Modify your stack program from assignment 3 to accept a single TCP connection: that is, if it receives an appropriately-addressed TCP SYN packet, it should respond with a SYN-ACK and expect a subsequent ACK. After the three-step handshake, any data received over the connection MUST be printed to stdout. In your implementation, stack MAY choose not to send data of its own, but rather only acknowledge data it receives. The port upon which stack listens for incoming connections MUST be easily configurable at compile time.

You MAY implement the entire TCP state diagram, but there are several corner cases that are not required. You MUST implement the following:

passive open, traditional three-step handshake (ie, receive SYN, send SYN/ACK, receive ACK);
receive and acknowledge TCP segments containing data, and write that data to stdout;
on receiving a FIN segment, respond with an acknowledgement, followed by a FIN segment back; drop the ensuing ACK.

You MAY assume the following:

packets containing segments will only ever arrive on a single interface;
segments will never arrive out of order;
segments will never go missing;
segments will never contain the URG, PSH, or RST flags.

(Which, yes, I realize this sidesteps much of the interesting host functionality of TCP, but we only have so much time.)

Note that, for this part to work, FreeBSD will need to have an ARP cache entry for the IP address of the stack interface connected to the same network. If your stack responds to ARP requests, you’re set. If not, you can manually add the ARP entry like so:

$ sudo arp -s 1.2.3.4 11:22:33:44:55:66

Part III: multiplexing TCP connections

Extend your Part II implementation to permit multiple, simultaneous TCP connections. Data received that is printed to stdout MUST be prefixed with text identifying which connection it arrived on.

Additionally, your implementation MUST allow the user to send data from stack to netcat by entering text from the keyboard. You will need to implement a way for the user to identify which active connection to send the data over. Finally (as it were), your implementation MUST allow the user to indicate that a particular connection be closed, in which case stack must send the appropriate FIN packet.

Your implementation MUST be single-threaded.

You MAY assume that no more than 10 TCP connections will ever be made to stack.

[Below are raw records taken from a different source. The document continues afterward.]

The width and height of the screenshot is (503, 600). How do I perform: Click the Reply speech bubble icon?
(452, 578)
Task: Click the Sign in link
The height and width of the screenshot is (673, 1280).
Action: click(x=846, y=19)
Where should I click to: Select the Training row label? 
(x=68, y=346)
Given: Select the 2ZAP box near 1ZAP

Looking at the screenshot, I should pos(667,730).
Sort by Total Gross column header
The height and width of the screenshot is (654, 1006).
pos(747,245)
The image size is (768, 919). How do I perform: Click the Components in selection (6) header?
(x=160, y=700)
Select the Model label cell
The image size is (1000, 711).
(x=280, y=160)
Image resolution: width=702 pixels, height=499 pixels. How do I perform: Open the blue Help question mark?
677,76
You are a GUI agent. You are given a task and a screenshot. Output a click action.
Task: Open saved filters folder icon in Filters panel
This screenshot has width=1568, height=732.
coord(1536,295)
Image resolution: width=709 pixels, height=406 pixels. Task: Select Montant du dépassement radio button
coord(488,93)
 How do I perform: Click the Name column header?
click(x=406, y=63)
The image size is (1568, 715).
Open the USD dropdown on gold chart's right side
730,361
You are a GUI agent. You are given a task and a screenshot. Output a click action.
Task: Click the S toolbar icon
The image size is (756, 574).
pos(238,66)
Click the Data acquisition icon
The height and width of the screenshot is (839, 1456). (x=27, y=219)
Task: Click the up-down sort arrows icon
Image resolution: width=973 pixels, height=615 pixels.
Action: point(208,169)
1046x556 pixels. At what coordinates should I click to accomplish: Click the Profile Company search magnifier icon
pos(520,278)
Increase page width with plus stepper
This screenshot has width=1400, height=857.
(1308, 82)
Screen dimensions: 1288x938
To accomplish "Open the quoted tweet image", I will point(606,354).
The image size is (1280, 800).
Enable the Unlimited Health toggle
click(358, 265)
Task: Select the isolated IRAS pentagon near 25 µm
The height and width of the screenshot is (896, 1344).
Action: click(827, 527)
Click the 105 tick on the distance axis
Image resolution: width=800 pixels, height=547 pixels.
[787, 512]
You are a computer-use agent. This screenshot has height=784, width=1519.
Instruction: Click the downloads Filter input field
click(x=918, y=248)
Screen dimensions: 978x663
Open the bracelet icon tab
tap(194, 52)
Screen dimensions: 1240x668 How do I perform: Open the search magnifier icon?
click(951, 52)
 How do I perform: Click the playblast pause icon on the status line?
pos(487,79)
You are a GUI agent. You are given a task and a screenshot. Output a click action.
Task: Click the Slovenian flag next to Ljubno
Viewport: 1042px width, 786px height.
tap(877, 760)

Your implementation MAY allow active creation of connections (ie, sending the initial SYN rather than waiting for one) at the behest of the keyboard driver.

Style requirements

Beyond the function prototypes as required, none. You are, however, strongly encouraged to use good style (comments, appropriate names, etc), as it will benefit you greatly when you need to revisit your code throughout the semester. The idea here is to demonstrate why good style is a good thing, not by forcing you to use it, but by forcing you to deal with the consequences if you don’t.

I MUST be able to build your program using the following command in the root of your repo:

$ gmake stack

I MUST be able to run your program using the following command in the root of your repo:

$ ./stack

Submission Process

Unlike previous assignments in this course, you may request feedback at any point until the final deadline. The final deadline for this assignment is noon on Tuesday, 20 May (the last day of finals period).

Assessment

Part I is the core requirement, which you must complete to earn a C.

Part II is the intermediate requirement; you must complete both Parts I and II to earn a B.

Part III is the advanced requirement; you must complete all three parts to earn an A.